First up, we realized there were some more forgotten things we needed to take care of!

Some miniatures for the carpets from before, for example:

And then, a couple of items some of you have likely had in your inventory for quite some time! The red slime carpet and the green slime bad:

Hopefully that’s the last of our forgotten objects, and we can now focus on just adding new ones in the future :)

As for the housing system itself, the way you get the house, for now, is that once you’ve completed Flying Fortress, the scientist Kim will appear in Evergrind City next to your currently not-yet-built house, explaining one or two things about the science behind the houses in the game (and your own)!

She also wonders if you’d like to help test out some new systems, and upon agreeing to do so you’ll be able to purchase the house from the carpenter, who will build it for you. After this is done we plan to move Kim back to the lab in the HQ where she’ll continue doing other experiments (gotta keep busy, you know)!

As for the house, once it’s been finished (this happens once you change screens once), you’ll get a very short and basic explanation of how to use it upon entering the building.

We’ve continued working on the icons that illustrate what tool you’re currently using, and here they are in action:

First up, the style icon (seen above). After some thinking we’ve decided the arrows for each of the icons need to be remade, and it’s also missing a proper outline and an animation at this point.

Next, the carpet tool’s “carpet version”:

For this one we’re actually considering using the old version (seen below) after all, to make it stand out a bit more from the carpets you’re editing.

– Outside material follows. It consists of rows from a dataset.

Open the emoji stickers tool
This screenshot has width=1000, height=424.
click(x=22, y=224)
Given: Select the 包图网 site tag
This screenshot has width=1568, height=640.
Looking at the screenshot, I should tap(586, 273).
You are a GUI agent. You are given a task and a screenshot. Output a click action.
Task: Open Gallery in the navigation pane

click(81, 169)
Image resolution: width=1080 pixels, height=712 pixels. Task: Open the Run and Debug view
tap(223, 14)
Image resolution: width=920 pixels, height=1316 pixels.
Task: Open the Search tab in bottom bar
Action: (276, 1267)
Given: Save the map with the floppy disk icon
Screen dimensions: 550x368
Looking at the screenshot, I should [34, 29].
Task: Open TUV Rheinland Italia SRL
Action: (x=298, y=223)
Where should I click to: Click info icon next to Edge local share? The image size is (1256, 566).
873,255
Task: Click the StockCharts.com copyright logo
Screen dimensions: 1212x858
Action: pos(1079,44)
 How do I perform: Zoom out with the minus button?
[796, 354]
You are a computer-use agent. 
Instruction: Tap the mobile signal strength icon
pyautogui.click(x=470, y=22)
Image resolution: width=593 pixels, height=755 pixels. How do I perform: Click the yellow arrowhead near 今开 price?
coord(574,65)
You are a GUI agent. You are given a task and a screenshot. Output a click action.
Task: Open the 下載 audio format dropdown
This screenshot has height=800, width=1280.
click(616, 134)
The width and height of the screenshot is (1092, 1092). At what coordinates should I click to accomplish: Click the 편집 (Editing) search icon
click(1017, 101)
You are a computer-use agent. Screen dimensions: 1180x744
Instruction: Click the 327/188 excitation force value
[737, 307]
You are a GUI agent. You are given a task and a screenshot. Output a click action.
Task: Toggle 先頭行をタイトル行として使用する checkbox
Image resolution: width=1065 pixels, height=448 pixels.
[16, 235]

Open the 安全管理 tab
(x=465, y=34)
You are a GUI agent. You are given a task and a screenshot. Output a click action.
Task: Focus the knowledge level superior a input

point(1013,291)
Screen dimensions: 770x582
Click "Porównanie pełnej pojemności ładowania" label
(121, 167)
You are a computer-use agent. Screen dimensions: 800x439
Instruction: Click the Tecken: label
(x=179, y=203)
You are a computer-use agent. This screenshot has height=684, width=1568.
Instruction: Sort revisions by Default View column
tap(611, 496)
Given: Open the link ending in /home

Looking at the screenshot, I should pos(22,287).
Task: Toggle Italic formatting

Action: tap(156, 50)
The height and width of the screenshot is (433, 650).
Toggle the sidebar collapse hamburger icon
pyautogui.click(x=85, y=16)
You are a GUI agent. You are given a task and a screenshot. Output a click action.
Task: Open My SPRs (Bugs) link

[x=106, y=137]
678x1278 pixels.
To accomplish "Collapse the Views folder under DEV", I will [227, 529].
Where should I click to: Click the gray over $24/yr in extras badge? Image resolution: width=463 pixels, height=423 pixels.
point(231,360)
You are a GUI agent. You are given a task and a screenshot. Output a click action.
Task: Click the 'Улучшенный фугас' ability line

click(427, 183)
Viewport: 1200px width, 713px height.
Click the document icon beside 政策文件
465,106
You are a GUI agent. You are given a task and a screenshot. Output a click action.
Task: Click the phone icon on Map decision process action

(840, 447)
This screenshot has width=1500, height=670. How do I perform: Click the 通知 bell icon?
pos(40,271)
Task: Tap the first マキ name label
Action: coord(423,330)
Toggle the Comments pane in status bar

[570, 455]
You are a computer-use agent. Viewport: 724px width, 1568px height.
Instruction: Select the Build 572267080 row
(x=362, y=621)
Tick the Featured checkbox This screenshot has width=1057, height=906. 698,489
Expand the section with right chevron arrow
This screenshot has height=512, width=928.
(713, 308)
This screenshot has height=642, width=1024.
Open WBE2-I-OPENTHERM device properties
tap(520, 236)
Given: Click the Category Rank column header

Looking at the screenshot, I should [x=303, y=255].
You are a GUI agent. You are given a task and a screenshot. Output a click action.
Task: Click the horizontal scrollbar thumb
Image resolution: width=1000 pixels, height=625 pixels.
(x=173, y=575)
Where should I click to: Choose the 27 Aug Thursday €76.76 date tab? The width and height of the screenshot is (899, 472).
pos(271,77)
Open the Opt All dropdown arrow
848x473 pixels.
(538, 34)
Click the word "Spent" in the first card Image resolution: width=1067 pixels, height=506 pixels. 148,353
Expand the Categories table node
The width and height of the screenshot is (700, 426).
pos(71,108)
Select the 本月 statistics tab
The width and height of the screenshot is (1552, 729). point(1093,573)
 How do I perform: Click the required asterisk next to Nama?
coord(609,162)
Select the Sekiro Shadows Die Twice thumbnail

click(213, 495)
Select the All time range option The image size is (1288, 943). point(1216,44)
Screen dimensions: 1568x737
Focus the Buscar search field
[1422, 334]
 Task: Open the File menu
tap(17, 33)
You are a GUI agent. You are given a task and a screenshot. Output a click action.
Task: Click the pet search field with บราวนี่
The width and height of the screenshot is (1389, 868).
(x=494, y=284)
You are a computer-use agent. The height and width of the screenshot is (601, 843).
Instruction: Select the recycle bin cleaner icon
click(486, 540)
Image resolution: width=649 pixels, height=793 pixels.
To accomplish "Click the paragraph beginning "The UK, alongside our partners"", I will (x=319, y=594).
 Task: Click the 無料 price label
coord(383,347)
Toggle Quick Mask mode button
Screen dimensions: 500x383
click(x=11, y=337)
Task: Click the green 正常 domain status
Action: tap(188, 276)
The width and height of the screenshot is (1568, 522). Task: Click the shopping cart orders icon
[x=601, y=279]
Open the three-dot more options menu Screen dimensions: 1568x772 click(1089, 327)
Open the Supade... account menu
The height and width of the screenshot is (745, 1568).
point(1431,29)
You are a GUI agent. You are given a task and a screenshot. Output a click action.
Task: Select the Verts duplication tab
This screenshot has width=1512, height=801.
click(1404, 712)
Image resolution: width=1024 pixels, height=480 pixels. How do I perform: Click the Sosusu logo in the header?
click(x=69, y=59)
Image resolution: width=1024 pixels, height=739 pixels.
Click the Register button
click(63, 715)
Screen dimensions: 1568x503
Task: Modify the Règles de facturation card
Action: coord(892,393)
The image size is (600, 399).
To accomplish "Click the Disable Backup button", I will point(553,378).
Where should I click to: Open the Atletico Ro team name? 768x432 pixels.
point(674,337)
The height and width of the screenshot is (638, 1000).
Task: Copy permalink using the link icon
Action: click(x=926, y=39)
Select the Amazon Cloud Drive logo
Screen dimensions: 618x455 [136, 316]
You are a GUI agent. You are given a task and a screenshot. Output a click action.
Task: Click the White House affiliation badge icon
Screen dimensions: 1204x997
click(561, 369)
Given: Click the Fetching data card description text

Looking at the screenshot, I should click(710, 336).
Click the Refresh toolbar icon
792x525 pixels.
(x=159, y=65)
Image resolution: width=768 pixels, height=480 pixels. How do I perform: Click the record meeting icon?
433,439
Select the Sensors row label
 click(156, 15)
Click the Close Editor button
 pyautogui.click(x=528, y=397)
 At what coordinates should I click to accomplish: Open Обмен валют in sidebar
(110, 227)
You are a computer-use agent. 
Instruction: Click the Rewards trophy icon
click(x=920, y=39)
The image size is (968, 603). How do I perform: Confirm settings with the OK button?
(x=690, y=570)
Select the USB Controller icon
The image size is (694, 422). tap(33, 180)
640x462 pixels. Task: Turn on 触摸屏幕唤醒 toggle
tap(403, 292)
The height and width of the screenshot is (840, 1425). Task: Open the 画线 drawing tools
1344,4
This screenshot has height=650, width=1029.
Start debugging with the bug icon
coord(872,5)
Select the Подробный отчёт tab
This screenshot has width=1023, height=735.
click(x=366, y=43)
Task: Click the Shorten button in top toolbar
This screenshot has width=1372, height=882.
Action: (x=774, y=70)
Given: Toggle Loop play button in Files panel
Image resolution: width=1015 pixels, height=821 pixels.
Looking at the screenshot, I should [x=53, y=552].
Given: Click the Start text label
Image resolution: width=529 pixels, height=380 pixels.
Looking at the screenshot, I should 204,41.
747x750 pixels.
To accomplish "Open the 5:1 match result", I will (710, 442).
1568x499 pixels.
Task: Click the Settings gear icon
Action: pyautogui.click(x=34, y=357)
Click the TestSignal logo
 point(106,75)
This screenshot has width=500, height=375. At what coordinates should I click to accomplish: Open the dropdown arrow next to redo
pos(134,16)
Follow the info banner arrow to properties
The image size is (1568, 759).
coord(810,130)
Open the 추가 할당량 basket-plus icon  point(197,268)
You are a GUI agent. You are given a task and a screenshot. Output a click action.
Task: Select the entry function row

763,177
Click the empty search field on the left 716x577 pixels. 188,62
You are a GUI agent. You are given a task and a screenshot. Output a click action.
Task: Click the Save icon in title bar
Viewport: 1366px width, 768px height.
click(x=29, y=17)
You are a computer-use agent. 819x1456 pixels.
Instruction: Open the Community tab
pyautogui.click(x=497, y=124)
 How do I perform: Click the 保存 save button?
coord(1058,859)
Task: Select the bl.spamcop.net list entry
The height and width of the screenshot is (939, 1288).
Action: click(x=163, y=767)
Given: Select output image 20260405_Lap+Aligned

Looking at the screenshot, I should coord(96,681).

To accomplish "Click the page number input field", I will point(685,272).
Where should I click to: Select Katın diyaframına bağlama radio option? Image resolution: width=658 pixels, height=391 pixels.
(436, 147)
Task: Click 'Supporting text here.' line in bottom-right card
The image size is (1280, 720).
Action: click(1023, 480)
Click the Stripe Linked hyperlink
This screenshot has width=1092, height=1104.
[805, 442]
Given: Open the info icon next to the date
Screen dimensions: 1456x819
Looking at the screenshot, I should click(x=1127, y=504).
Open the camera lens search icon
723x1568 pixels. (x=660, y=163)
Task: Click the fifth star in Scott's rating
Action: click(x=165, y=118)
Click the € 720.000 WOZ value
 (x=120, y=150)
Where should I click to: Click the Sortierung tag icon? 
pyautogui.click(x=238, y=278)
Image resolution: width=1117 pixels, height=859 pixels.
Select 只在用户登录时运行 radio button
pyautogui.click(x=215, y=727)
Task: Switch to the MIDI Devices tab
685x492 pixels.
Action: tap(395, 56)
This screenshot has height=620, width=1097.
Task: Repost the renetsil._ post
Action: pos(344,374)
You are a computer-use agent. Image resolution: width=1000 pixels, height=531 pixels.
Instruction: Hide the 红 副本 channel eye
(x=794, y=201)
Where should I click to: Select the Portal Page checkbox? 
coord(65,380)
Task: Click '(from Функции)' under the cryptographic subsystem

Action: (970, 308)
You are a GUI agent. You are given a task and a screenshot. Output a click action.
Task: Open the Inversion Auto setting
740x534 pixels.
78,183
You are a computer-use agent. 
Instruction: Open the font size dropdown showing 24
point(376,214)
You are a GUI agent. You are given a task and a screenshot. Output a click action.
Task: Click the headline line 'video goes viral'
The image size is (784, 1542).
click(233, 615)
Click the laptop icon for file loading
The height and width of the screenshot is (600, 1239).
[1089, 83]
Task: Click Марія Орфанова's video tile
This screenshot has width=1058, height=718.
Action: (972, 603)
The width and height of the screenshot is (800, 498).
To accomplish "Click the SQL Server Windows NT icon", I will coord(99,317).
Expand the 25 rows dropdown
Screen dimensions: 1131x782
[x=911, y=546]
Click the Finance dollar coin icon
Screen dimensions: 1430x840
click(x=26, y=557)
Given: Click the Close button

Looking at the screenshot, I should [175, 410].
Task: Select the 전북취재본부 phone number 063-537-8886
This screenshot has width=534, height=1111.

Finally, a GIF showcasing both the stack and the move tool:

The stack tool (as well as the carpet tool) don’t use the correct freeze frames in these GIFs which means the animation isn’t paced exactly right (it’s supposed to pause for longer on each stack), but it gives you an idea of what it’ll look like. The move tool is missing an animation in these GIFs as well, but it has since been added to the game. Finally, we added outlines to all the icons, which made them stand out a bit more against the background. This can also be viewed in the game.

We did have a discussion regarding whether or not to use a more simplistic style for each of these (like the old version of the carpet tool), but decided against it in the end. This way there will be a little more color, and hopefully each icon will stand out enough on their own once the outlines and proper animations have been added!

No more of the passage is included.